* _EXERCISE REQUIREMENTS_
Set out the rows below as a numbered list, skipping any blank lines and leaving out the pictures.

* _GIVEN DATA_

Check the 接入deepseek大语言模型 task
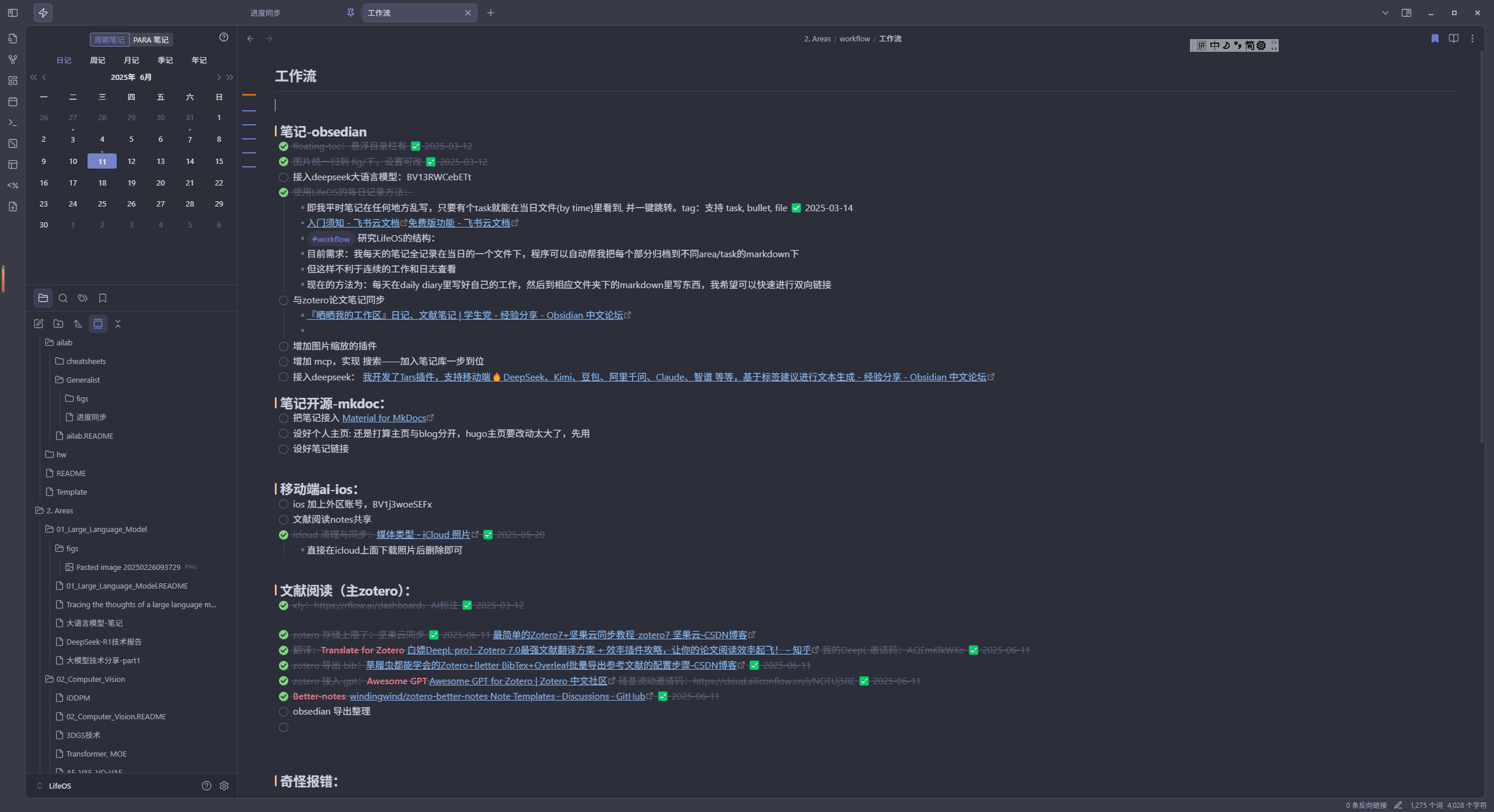Image resolution: width=1494 pixels, height=812 pixels. coord(284,177)
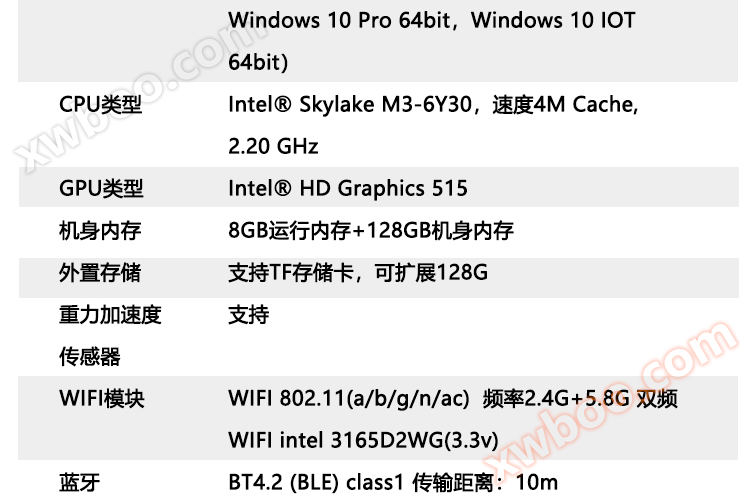
Task: Click the WIFI intel 3165D2WG(3.3v) line
Action: tap(363, 440)
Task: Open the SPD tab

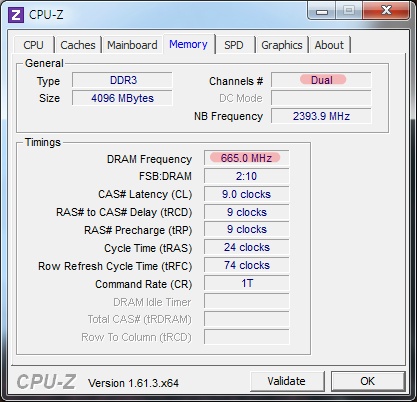Action: click(x=234, y=45)
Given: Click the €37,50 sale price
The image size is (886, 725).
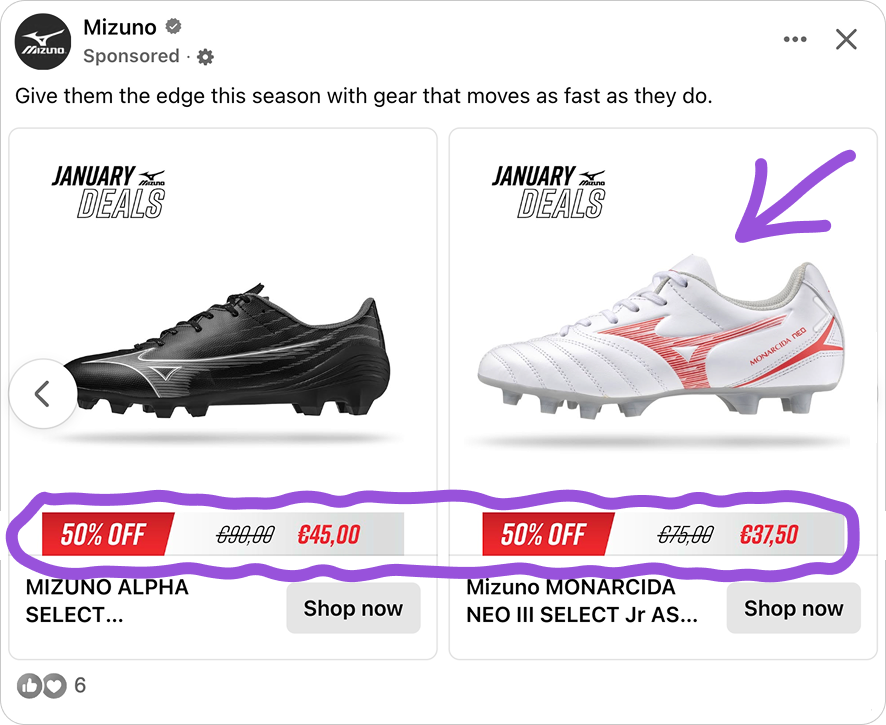Looking at the screenshot, I should 769,535.
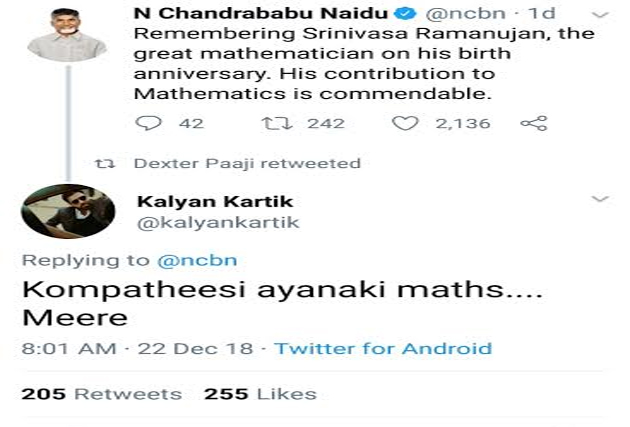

* _THE RESULT_
1. Check the 接入deepseek大语言模型 task
2. Image resolution: width=1494 pixels, height=812 pixels. coord(284,177)
3. Task: Click the WIFI intel 3165D2WG(3.3v) line
4. Action: tap(363, 440)
5. Task: Open the SPD tab
6. Action: click(x=234, y=45)
7. Given: Click the €37,50 sale price
8. The image size is (886, 725).
9. Looking at the screenshot, I should 769,535.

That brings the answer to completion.